Biochemistry and Molecular Biology, PhD

Committee Chair

Gregg, Ronald

Committee Co-Chair (if applicable)

Rouchka, Eric

Committee Member

Rouchka, Eric

Committee Member

Samuelson, David

Committee Member

Smith, Melissa

Committee Member

Yan, Jun

Committee Member

Watson, Corey

Author's Keywords

genetics; immunogenetics; immunology; population genetics; genomics; antibodies


The adaptive immune system relies on a diverse set of over one hundred immunoglobulin (IG) genes across three genomic loci that are variably combined to form antibodies (Ab). The IG Lambda locus is one of two loci which encodes the IG light chain. The complexity of the IGL locus severely limits the effective use of standard short-read sequencing, limiting our knowledge of population diversity in these loci. We leveraged single molecule real-time (SMRT) long-read sequencing in conjunction with IGL-targeted DNA capture to develop the method IG-Cap for accurate and high-throughput sequencing of the IGL locus. We benchmarked this method using six gold-standard assemblies of the IGL locus. Using IG-Cap and whole genome long-read sequencing data, we resolved the IGL locus in 238 individuals of diverse population origins. From these individuals, we identified 207 novel IGL alleles and resolved multiple large structural variations, including a large 60 KB deletion affecting 6 functional IGLV genes and population variable duplications in the IGL constant region.
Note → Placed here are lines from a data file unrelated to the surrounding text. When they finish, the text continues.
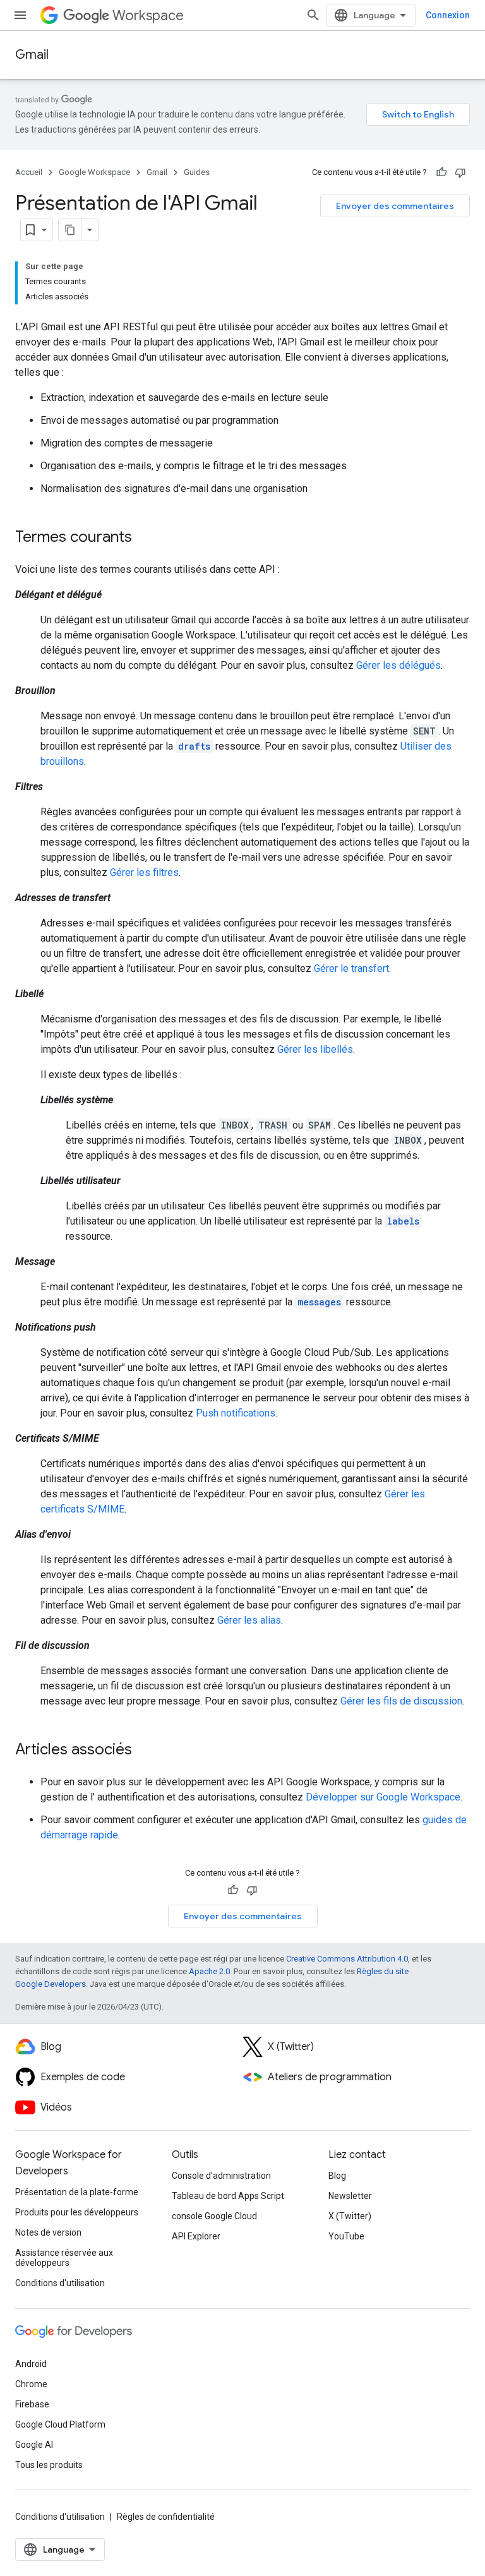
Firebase (32, 2404)
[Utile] (441, 172)
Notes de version (48, 2232)
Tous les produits (49, 2465)
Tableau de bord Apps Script (228, 2196)
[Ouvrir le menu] (20, 15)
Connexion (448, 15)
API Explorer (196, 2236)
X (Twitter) (349, 2216)
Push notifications (235, 1413)
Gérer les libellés (315, 1049)
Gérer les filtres (144, 872)
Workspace (148, 15)
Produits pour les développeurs (76, 2212)
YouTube (346, 2236)
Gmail (32, 55)
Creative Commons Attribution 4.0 (347, 1958)
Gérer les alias (249, 1620)
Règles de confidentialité (166, 2517)
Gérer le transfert (351, 968)
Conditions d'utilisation (60, 2283)
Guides (197, 172)
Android (31, 2364)
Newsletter (350, 2196)
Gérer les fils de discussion (401, 1701)
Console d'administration (221, 2176)
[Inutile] (460, 172)
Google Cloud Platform (60, 2424)
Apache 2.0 (209, 1971)
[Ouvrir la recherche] (313, 15)
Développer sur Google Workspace (383, 1797)
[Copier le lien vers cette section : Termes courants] (144, 538)
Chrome (31, 2384)
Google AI (34, 2445)
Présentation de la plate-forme (76, 2192)
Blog (337, 2176)
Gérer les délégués (398, 665)
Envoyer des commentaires (395, 206)
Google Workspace (94, 172)
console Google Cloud (214, 2216)
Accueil (28, 172)
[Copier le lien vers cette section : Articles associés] (144, 1750)
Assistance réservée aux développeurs (64, 2258)
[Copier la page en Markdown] (70, 230)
Additionally, we identified signatures of balancing and purifying selection in and around functional genes across the IGL locus including gene-specific patterns of heterozygosity and allelic richness. Finally, we found that IGLV alleles are enriched for nonsynonymous mutations resulting in disparate amino acid changes. Overall, this work revealed significant unexplored diversity in the IGL locus and provides an important set of genomic tools and resources to enable future functional studies, disease association studies, and targeted therapeutic development.